My eldest daughter jumped in and answered that my support group is “for women with cancer.”

“Not just any old cancer,” I pointed out.

“OK, women with breast cancer,” my eldest corrected herself.

“Not necessarily breast cancer,” I corrected her this time, “women with metastasis.”

“What’s metastasis?” my youngest asked, still confused.

Here, my son jumped in “cancer that is not going away.”

It might sound like a heavy conversation, but it was really quite lighthearted.

I mentioned that, earlier in the day, my sister mercilessly referred to my group as “poor, sick people who sit around talking about cancer.” my eldest, my son, and I burst out laughing.

“Why is that funny?” my youngest asked, even more confused.

“It’s not,” I answered, after a brief pause…. “which is why it is so funny!”

And we burst out laughing some more.

The Power of Appreciation

(cross posted from Coffee and Chemo)

Last week, I was due to receive all three of my treatments on Hanukah: Herceptin, Taxol (plus four premedications), and Zomera/Denosumab. Though I let everyone know that I did not want to come for chemo two days running during Hanukah, I knew that possibility existed.

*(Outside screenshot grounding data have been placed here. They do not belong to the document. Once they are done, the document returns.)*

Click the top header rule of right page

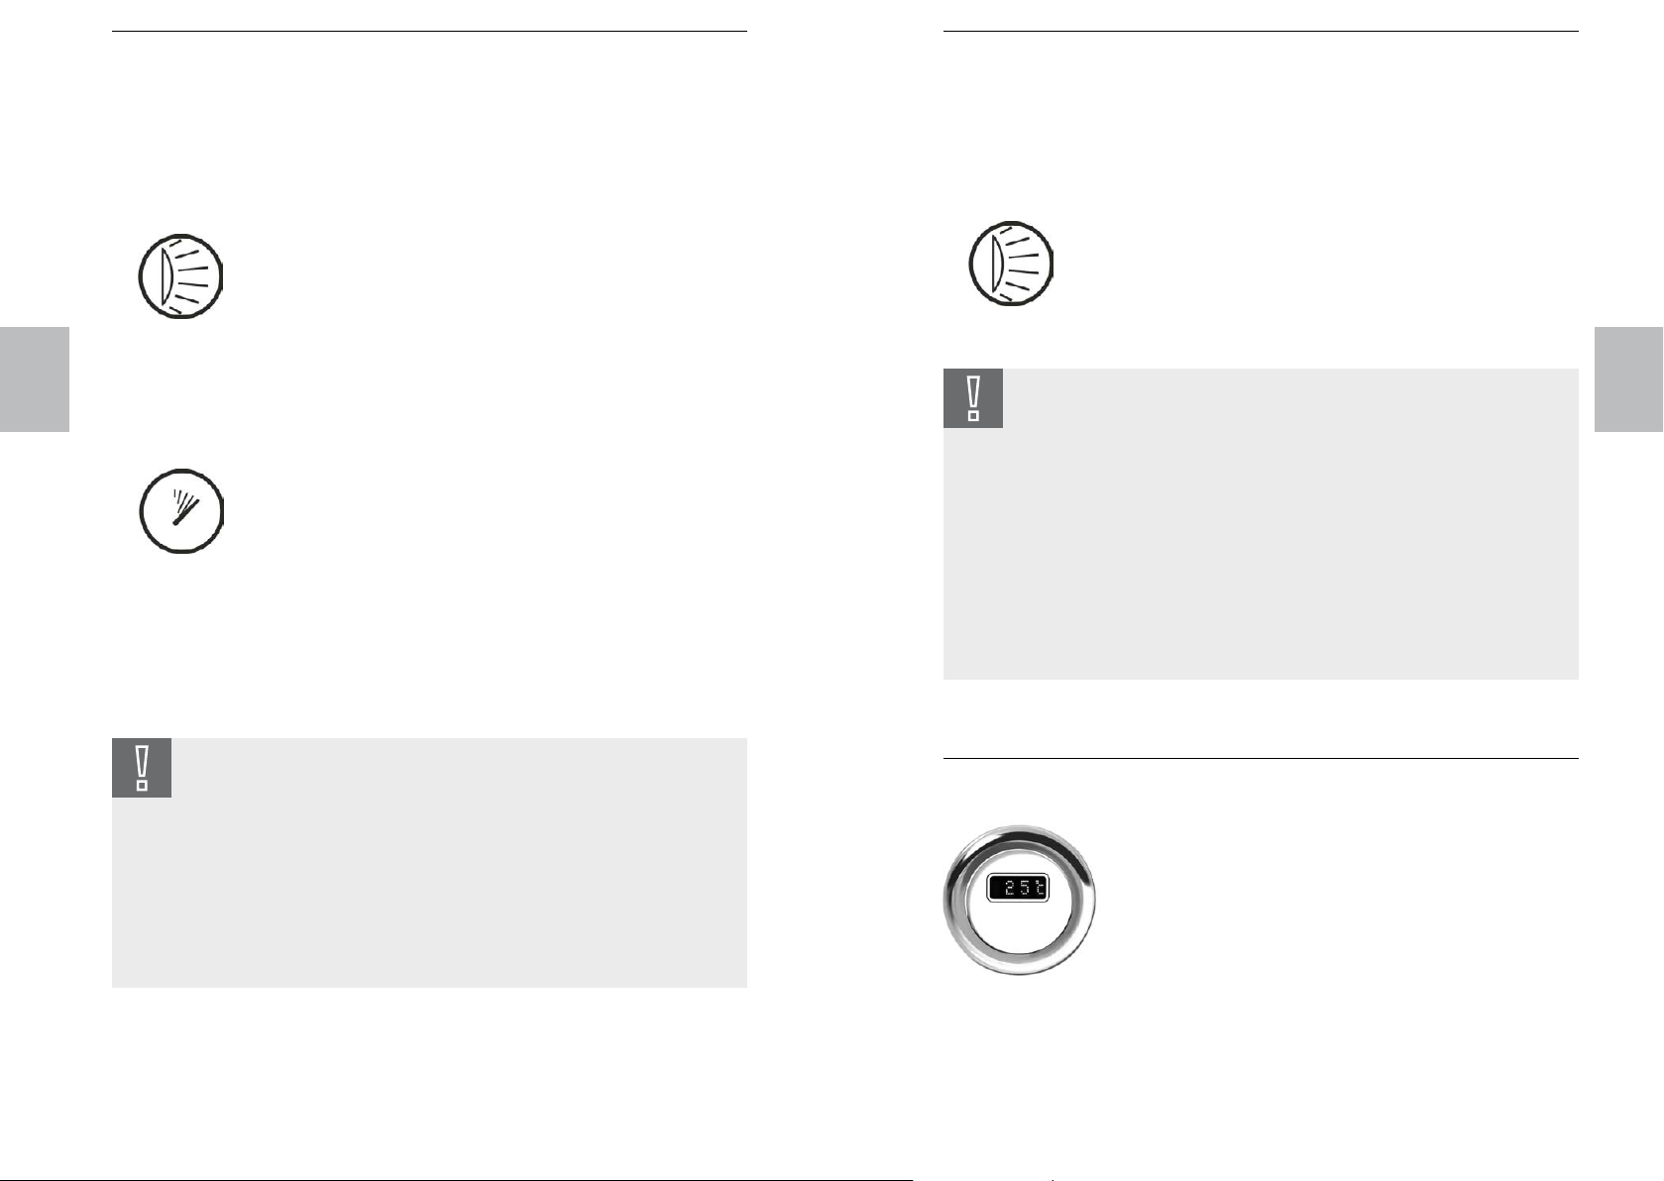1261,32
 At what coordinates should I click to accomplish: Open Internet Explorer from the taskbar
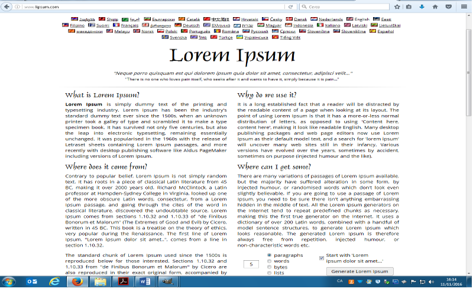tap(53, 283)
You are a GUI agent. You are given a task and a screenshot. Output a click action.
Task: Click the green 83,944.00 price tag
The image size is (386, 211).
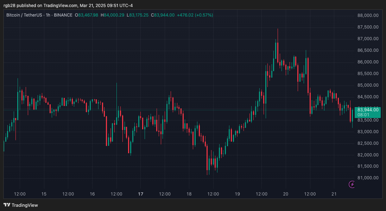pos(367,110)
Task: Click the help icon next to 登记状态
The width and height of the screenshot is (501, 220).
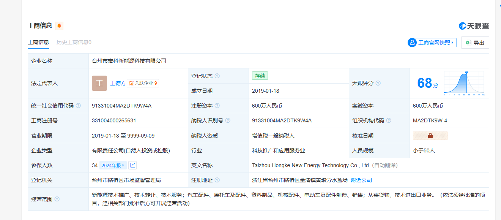Action: tap(217, 76)
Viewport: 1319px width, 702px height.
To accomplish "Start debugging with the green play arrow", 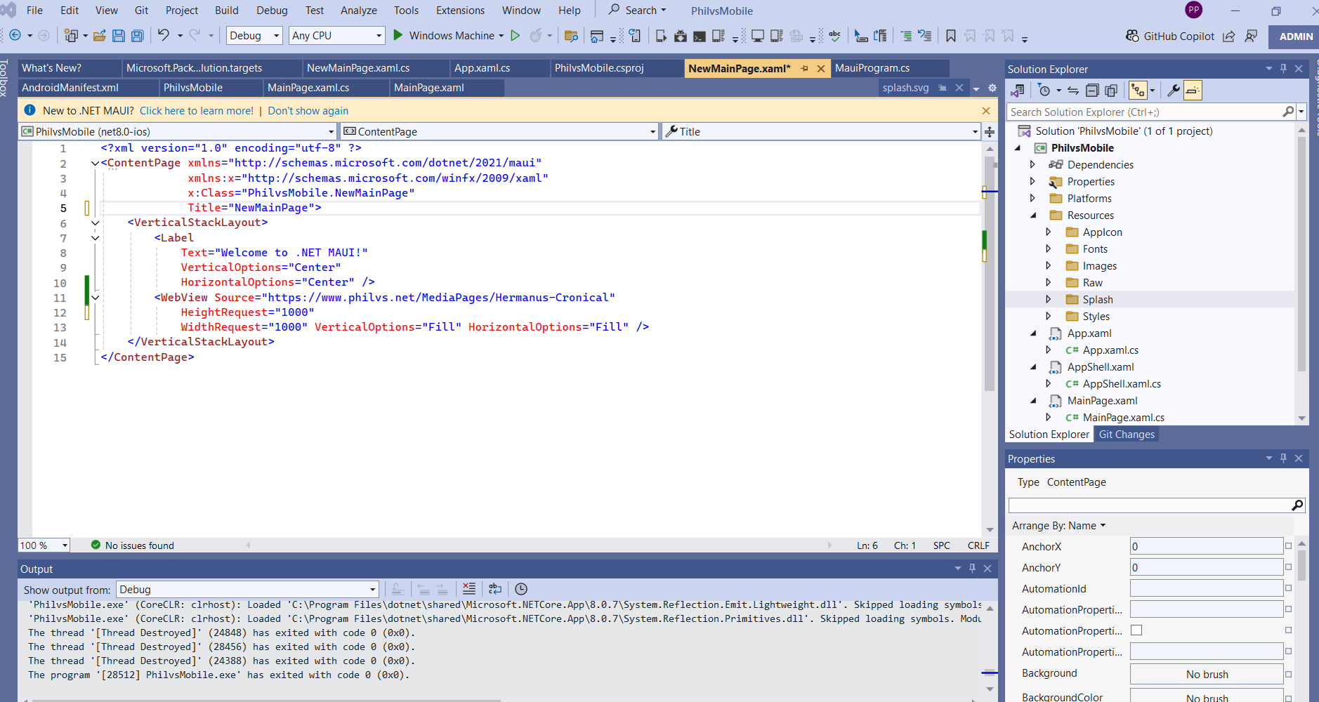I will (398, 35).
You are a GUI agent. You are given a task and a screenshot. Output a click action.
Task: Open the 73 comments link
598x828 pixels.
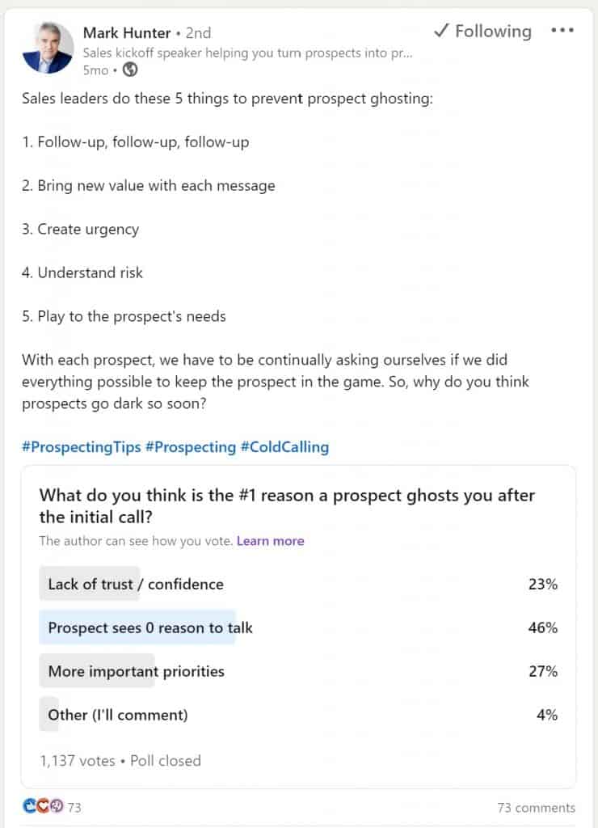[537, 807]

When I found out that I also needed to do a full body X-ray (which is done every 25 weeks for the Zomera/Denosumab study and takes around 20-minutes) my hopes for one chemo day flickered, then waned.

But, it was Hanukah, after all.

My hope flickered again, then got stronger, as I noticed that everyone was doing their best to try and help me finish all my treatments in time.

In the end, I finished all of my treatments in one day!

When I got home and hugged my kids, I was overwhelmed by gratitude.

I wanted to do something to show my appreciation to the oncology staff.

I decided to make a “Certificate of Appreciation.” It was a bit challenging for me to make it in Hebrew, especially since I wanted the wording to be an accurate reflection of how I felt. But I did it.

Then, I left it at home this Tuesday, when I went in for my next treatment (just Taxol).

I thought I would at least say thank you to the staff, but I got caught up in the details of the day and did not remember until I was finished and on my way out. I realized that I could not leave without expressing my thanks.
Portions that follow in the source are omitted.